Monday, November 16, 2009

Heart-breaking moment of the weekend

William and I had a great weekend together. We hung out and watched movies, snuggled, went shopping for his Mom’s birthday present, to his gymnastics class and even for a swim on Sunday afternoon. But there was one moment from the weekend that I can’t seem to forget.


William has a tendency to label himself and his Mom as certain characters in any show he watches. They are generally the two main characters in the show. I assume he does that because they spend a lot of time together snuggled watching tv, but I don’t know that for sure. The problem is that I asked him who I was on Toopy and Binoo, because he never labels me. And he told me Patchy-Patch (an occasional character on the show). I asked why and he said because I’m not always there.

It broke my heart a little. Okay, a lot, because here it is too days later and those words are still haunting me. I take the time to tell him that even though I am not always physically there that I want to be. That I love him and that I want to always be with him.

He didn’t say it in a mean way at all, more of an in-passing kind of way, but I think it details his thought process to some degree. I know I don’t get to spend as much quality time with William (and not for lack of fighting for that right on my part), but the time I have with him I try and make sure he feels that he is my main priority.

I guess I should try and look at it similar to those parents who have to work for extended parts of the week/month/year away from home and miss out on time with their children, but somehow it doesn’t make it much easier.

I know I’m a good Dad.
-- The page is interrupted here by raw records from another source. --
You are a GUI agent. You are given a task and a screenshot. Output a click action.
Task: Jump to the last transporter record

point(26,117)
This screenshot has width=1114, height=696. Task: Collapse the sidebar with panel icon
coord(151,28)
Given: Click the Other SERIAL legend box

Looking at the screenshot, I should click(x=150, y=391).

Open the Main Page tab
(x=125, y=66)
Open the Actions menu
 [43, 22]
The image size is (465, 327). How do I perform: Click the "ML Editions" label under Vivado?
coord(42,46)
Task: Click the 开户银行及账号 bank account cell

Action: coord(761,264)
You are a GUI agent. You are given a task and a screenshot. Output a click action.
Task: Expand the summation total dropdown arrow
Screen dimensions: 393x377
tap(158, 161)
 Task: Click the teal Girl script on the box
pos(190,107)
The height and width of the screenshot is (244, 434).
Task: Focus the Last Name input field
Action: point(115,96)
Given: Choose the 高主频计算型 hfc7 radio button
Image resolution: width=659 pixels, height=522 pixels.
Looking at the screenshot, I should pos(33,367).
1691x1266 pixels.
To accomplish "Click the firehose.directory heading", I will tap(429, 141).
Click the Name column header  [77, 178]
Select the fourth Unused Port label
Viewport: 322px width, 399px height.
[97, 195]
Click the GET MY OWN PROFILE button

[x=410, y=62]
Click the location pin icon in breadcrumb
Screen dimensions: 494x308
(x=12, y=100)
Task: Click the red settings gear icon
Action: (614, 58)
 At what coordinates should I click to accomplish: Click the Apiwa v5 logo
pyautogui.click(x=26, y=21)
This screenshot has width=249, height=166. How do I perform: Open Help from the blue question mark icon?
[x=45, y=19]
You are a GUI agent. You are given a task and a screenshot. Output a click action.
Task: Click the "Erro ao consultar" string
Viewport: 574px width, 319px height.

I work hard to be a great Dad. I just hope that there hasn’t been any real damage to my relationship with him that won’t be repaired over time. I don’t want him to think of me as his part-time father.

3 comments:

Jody said...

It will be FINE. You are a great dad and William knows that and will continue to do so. x

Valentina said...

Hi J! I was a "silent" reader of your previous blog. I like the way you write about your life and your son. You sound like a wonderful dad and I am sure that William knows and feels that you are too.

JBrown31 said...

Thanks Ladies and Valentina, it's great to know you're reading. With blogs you never know who is coming across these things and if they read more than one post. Thanks.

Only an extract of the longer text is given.